Forget politics, his father had always said. Just give 'em something they need, or they'll eat you alive.
And now they'd been eaten alive anyway, despite the fact that they'd never been sympathizers, no more than low-level grifters scooped up on a routine Imperial sweep. The engines of tyranny ground on, bearing them forward across the galaxy toward some remote penal moon. Trig sensed that noise would continue, would carry on indefinitely, echoing right up until-
"Trig?"
It was Kale's voice behind him, unexpected, and Trig flinched a little at the sound of it. He looked back and
saw his older brother gazing back at him, Kale's handsomely rumpled, sleep-slackened face just a ghostly
three-quarter profile suspended in the cell's gloom. Kale looked like he was still only partly awake and unsure
whether or not he was dreaming any of this.
"What's wrong?" Kale asked, a drowsy murmur that came out: Wussrong?
Trig cleared his throat. His voice had started changing recently, and he was acutely aware of how it broke
high and low when he wasn't paying strict attention.
"Nothing."
"You worried about tomorrow?"
"Me?" Trig snorted. "Come on."
"'S okay if you are." Kale seemed to consider this and then uttered a bemused grunt. "You'd be crazy not
to be."
"You're not scared," Trig said. "Dad would never have-"
"I'll go alone."
"No." The word snapped from his throat with almost painful angularity. "We need to stick together, that's what Dad said."
"You're only thirteen," Kale said. "Maybe you're not, you know..."
"Fourteen next month." Trig felt another flare of emotion at the mention of his age. "Old enough."
"You sure?"
"Positive."
"Well, sleep on it, see if you feel different in the morning... " Kale's enunciation was already beginning to go muddled as he slumped back down on his bunk, leaving Trig sitting up with his eyes still riveted to the long dark concourse outside the cell, Gen Pop, that had become their no-longer-new home.
Sleep on it, he thought, and in that exact moment, miraculously, as if by power of suggestion, sleep actually began to seem like a possibility. Trig lay back and let the heaviness of his own fatigue cover him like a blanket, superseding anxiety and fear. He tried to focus on the sound of Kale's breathing, deep and reassuring, in and out, in and out.
Then somewhere in the depths of the levels, an inhuman voice wailed. Trig sat up, caught his breath, and
felt a chill tighten the skin of his shoulders, arms, and back, crawling over his flesh millimeter by millimeter,
bris tling the small hairs on the back of his neck. Over in his bunk the already sleeping Kale rolled over and
grumbled something incoherent.
There was another scream, weaker this time. Trig told himself it was just one of the other convicts, just another nightmare rolling off the all-night assembly line of the nightmare factory.

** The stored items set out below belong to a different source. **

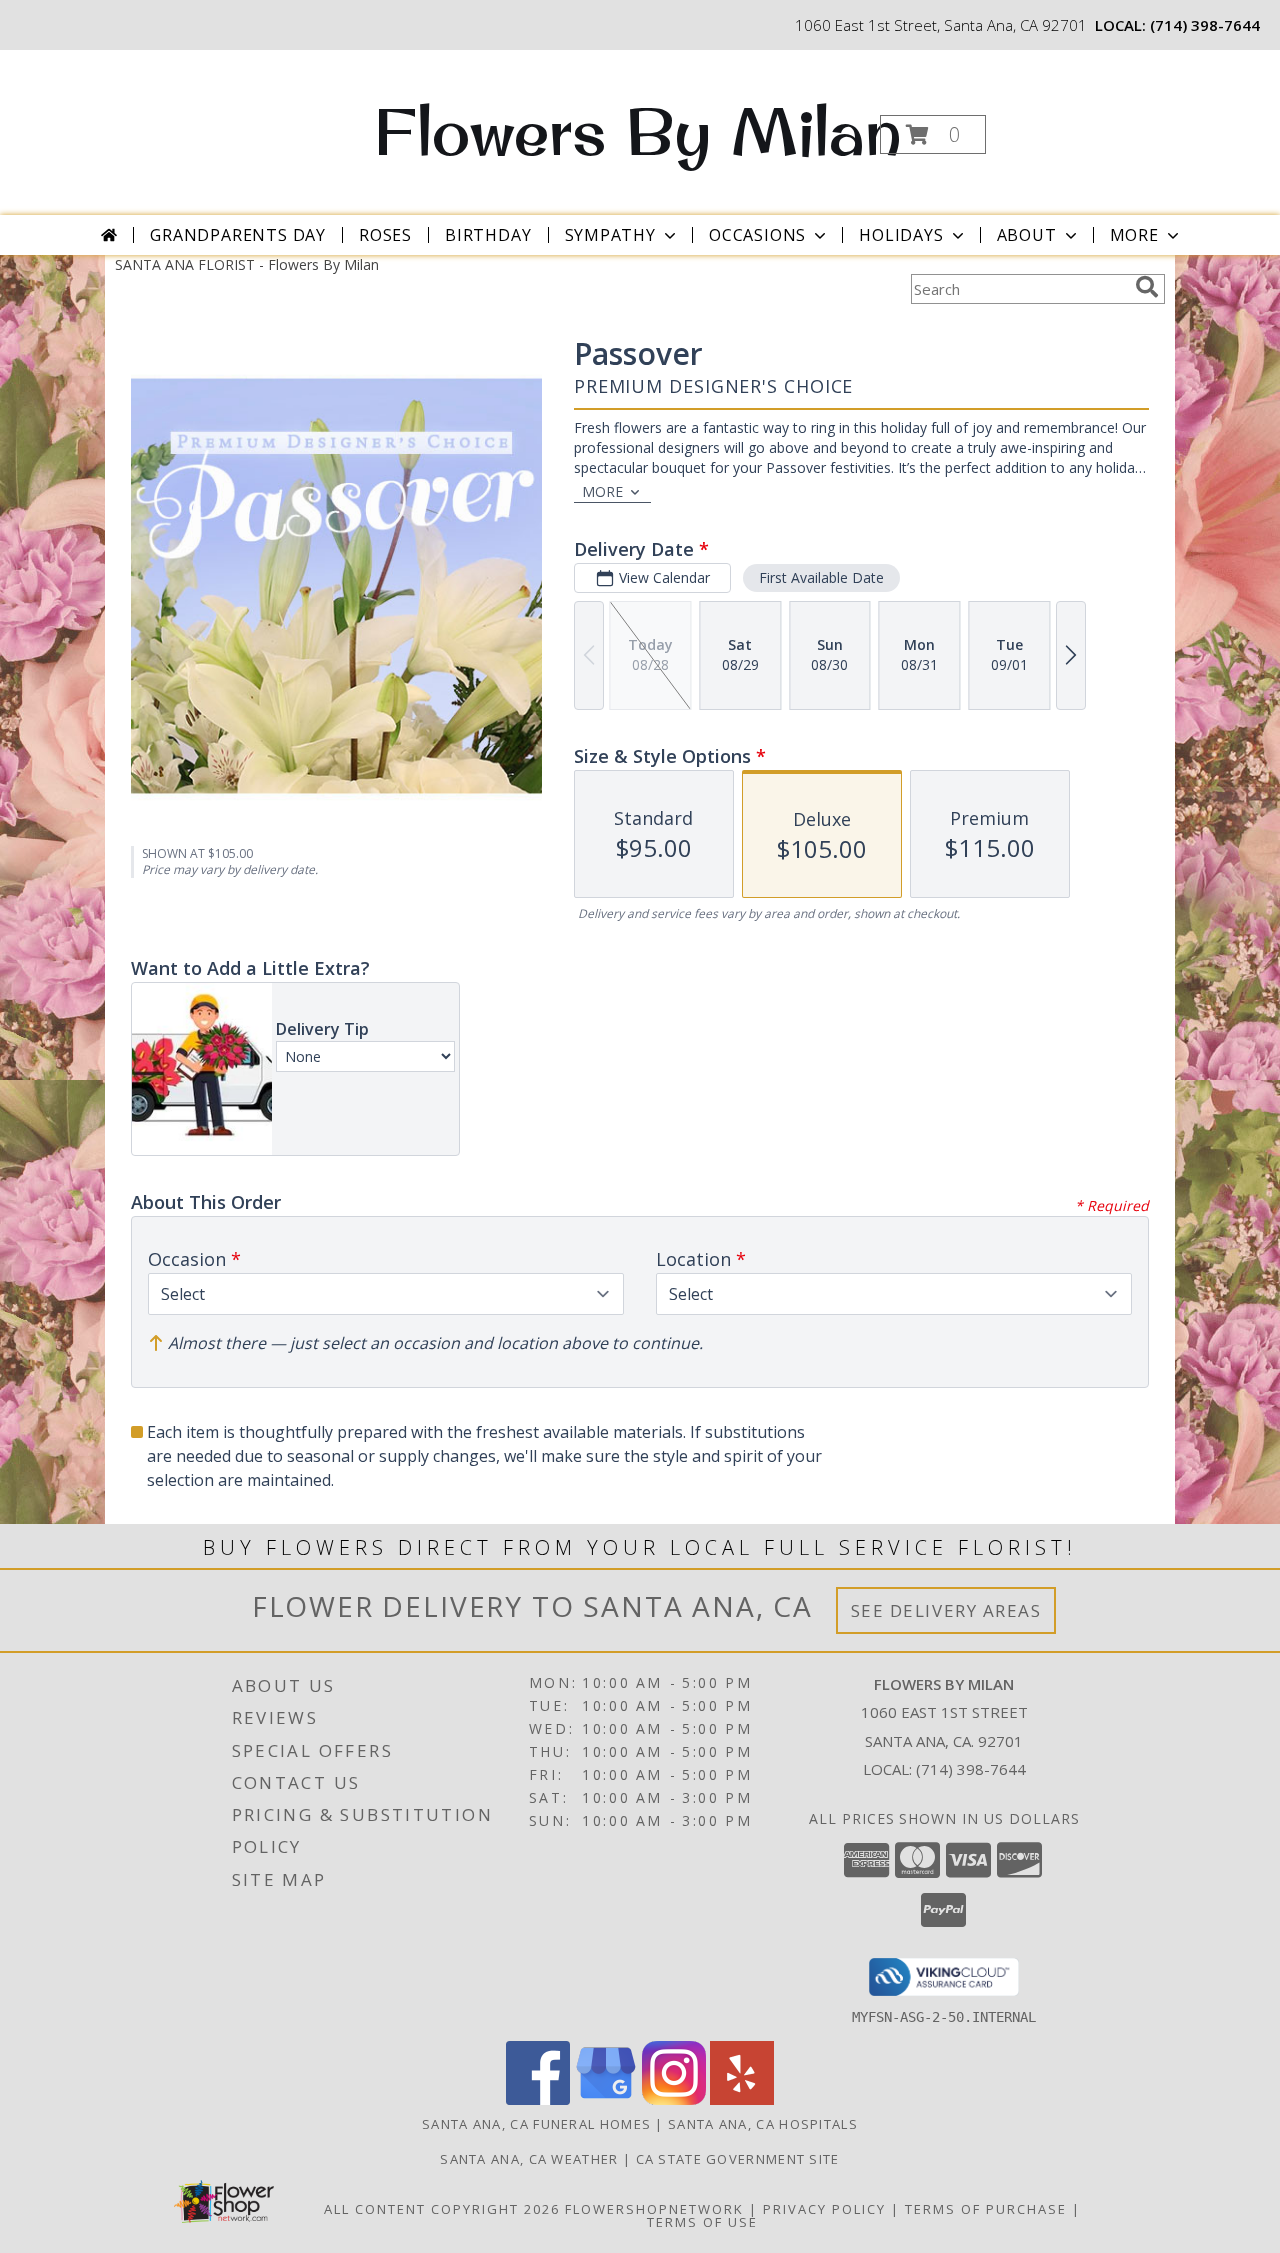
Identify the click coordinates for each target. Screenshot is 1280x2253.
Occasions (757, 235)
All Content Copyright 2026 (442, 2209)
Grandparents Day (238, 235)
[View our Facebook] (538, 2099)
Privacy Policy (824, 2209)
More (1134, 235)
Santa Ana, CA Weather (529, 2159)
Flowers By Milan (638, 131)
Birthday (488, 235)
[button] (933, 134)
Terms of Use (702, 2222)
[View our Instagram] (674, 2099)
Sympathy (610, 235)
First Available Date (821, 577)
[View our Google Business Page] (606, 2099)
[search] (1147, 287)
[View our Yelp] (742, 2099)
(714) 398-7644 (1205, 25)
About (1027, 235)
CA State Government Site (738, 2159)
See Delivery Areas (946, 1610)
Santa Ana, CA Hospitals (763, 2124)
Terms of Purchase (986, 2209)
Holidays (901, 235)
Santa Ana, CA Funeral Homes (536, 2124)
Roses (385, 235)
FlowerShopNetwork (654, 2209)
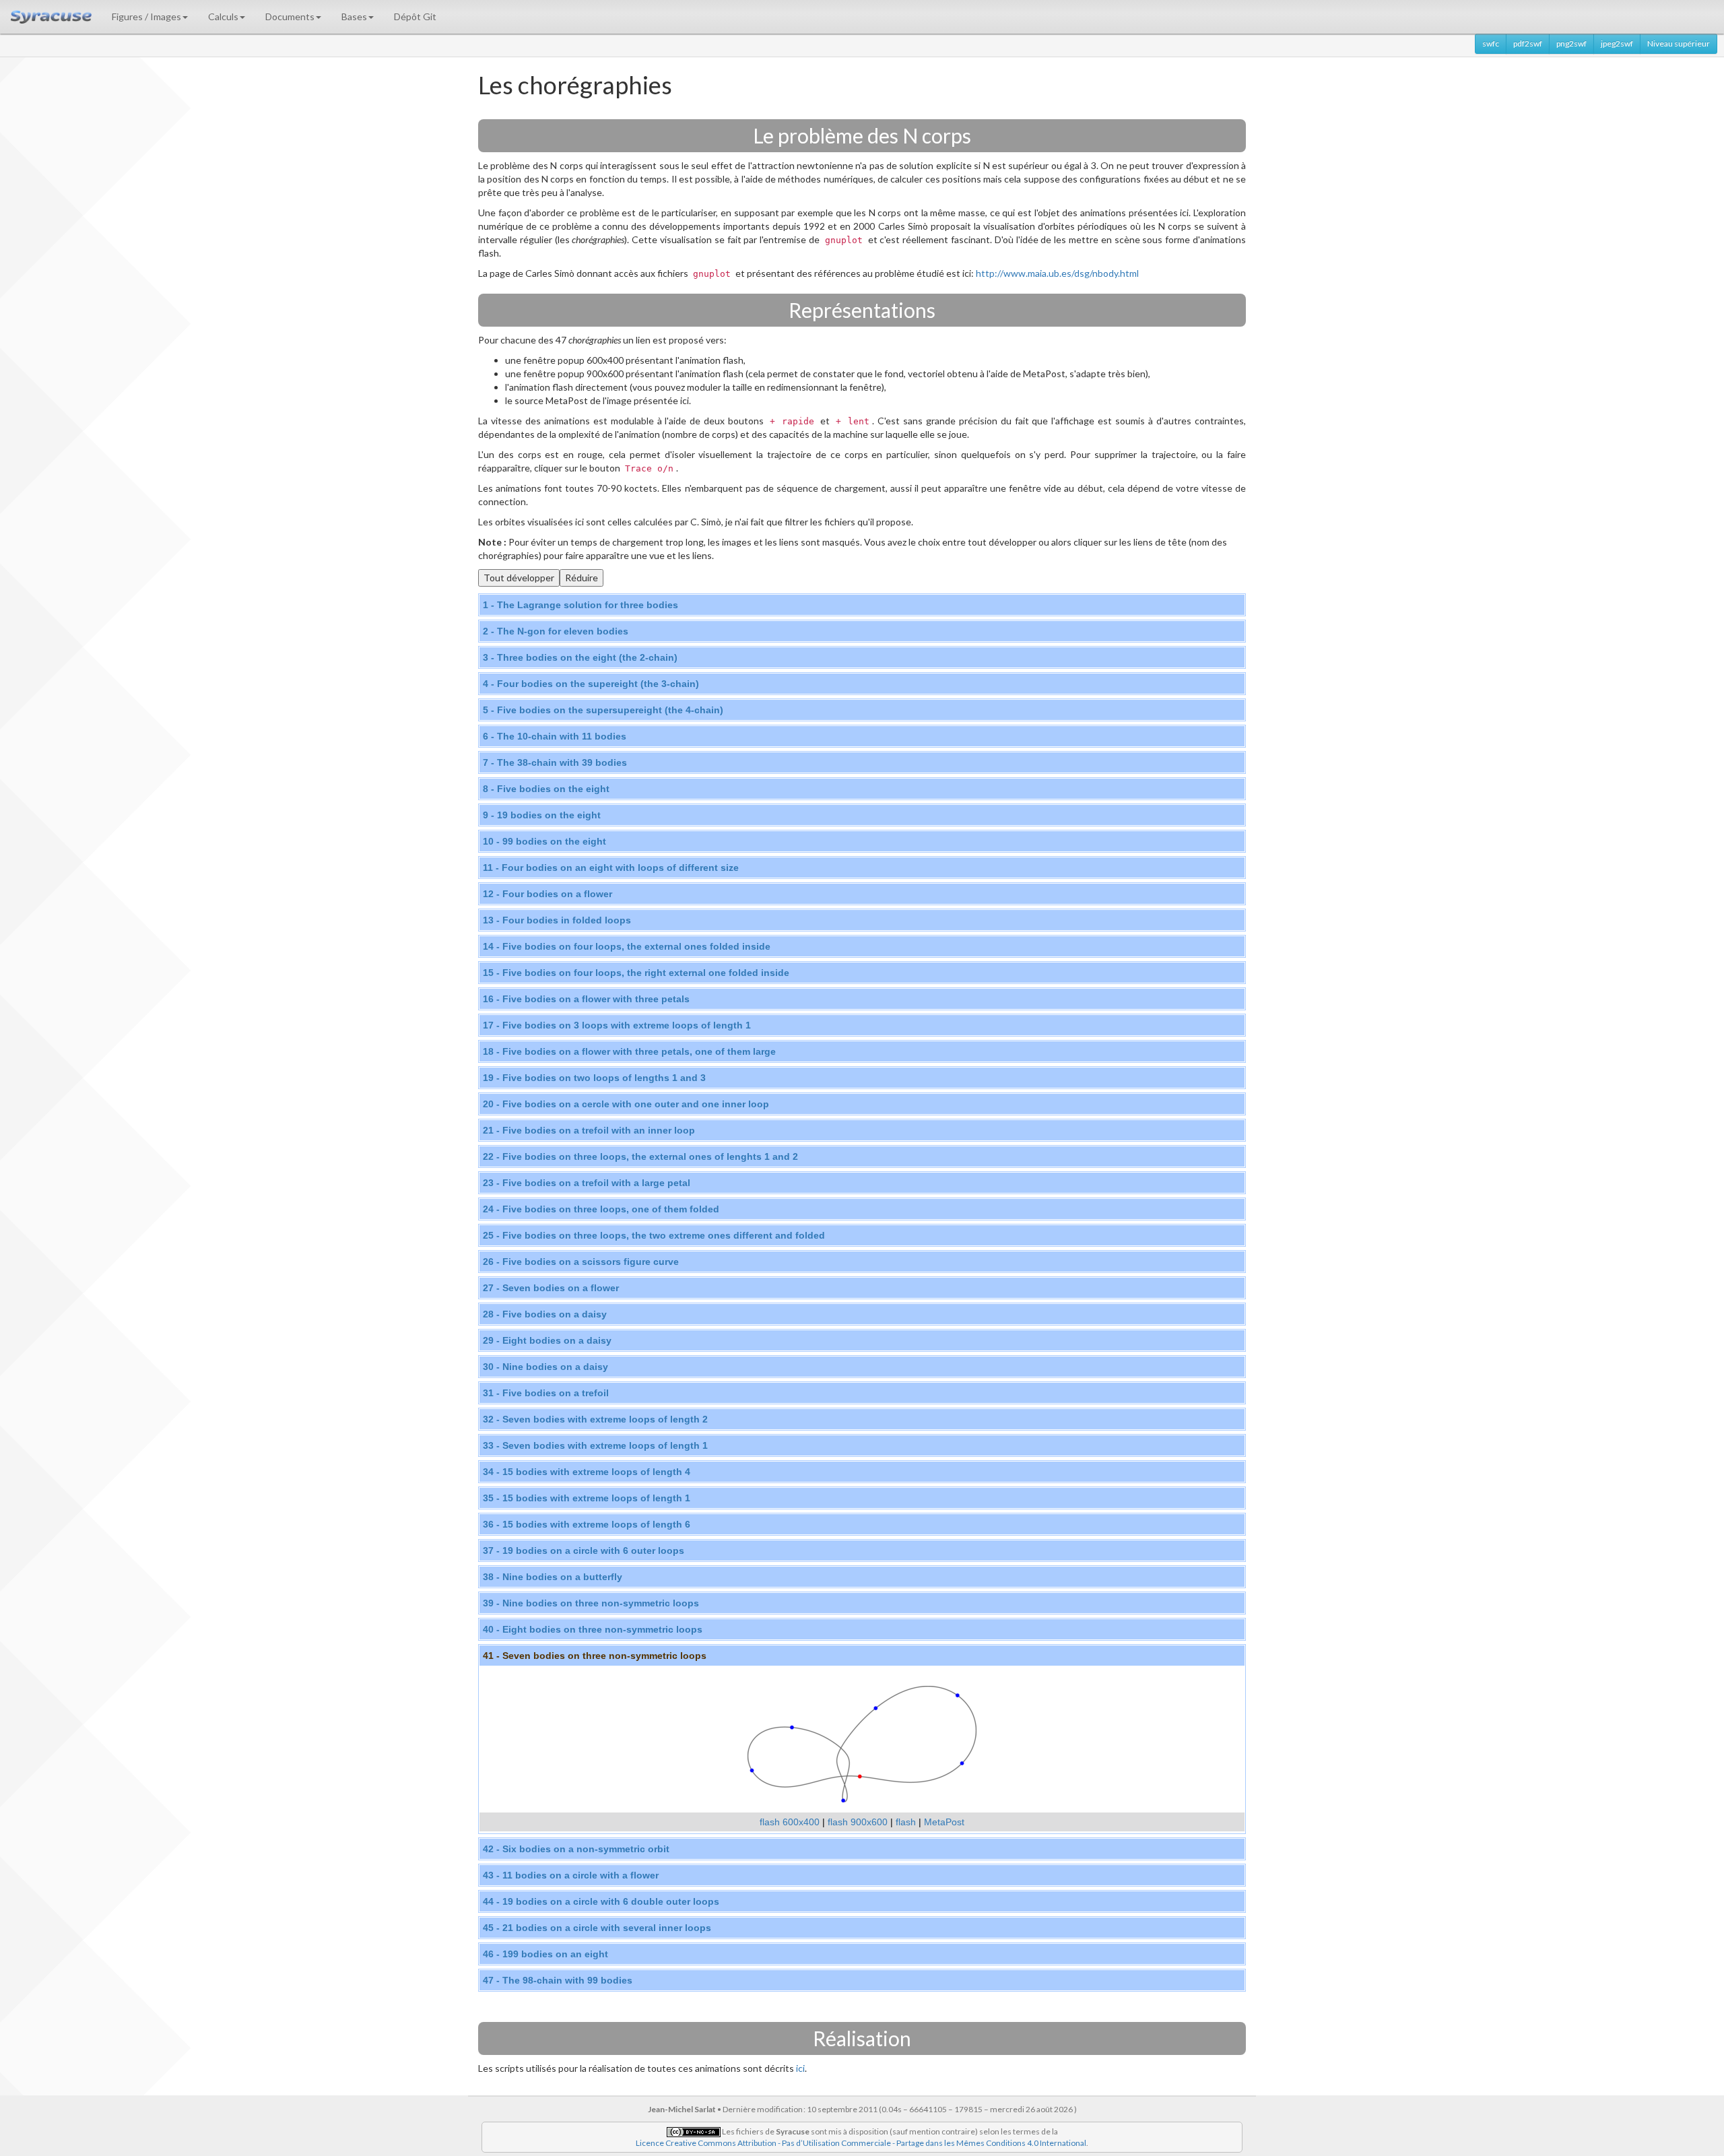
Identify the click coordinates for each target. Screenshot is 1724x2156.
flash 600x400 (790, 1822)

But it hadn't sounded like a nightmare. It sounded like a convict, whatever life-form it was, was under attack.
Or going crazy.
He sat perfectly still, squeezed his eyes tight, and waited for the pounding of his heart to slow down, just
please slow down. But it didn't. He thought of the thing in the cafeteria, the disappeared inmate whose name he'd never known, watching him with its red staring eye. How many other eyes were on him that he never saw?
Sleep on it.
But he already knew there would be no more sleeping here tonight.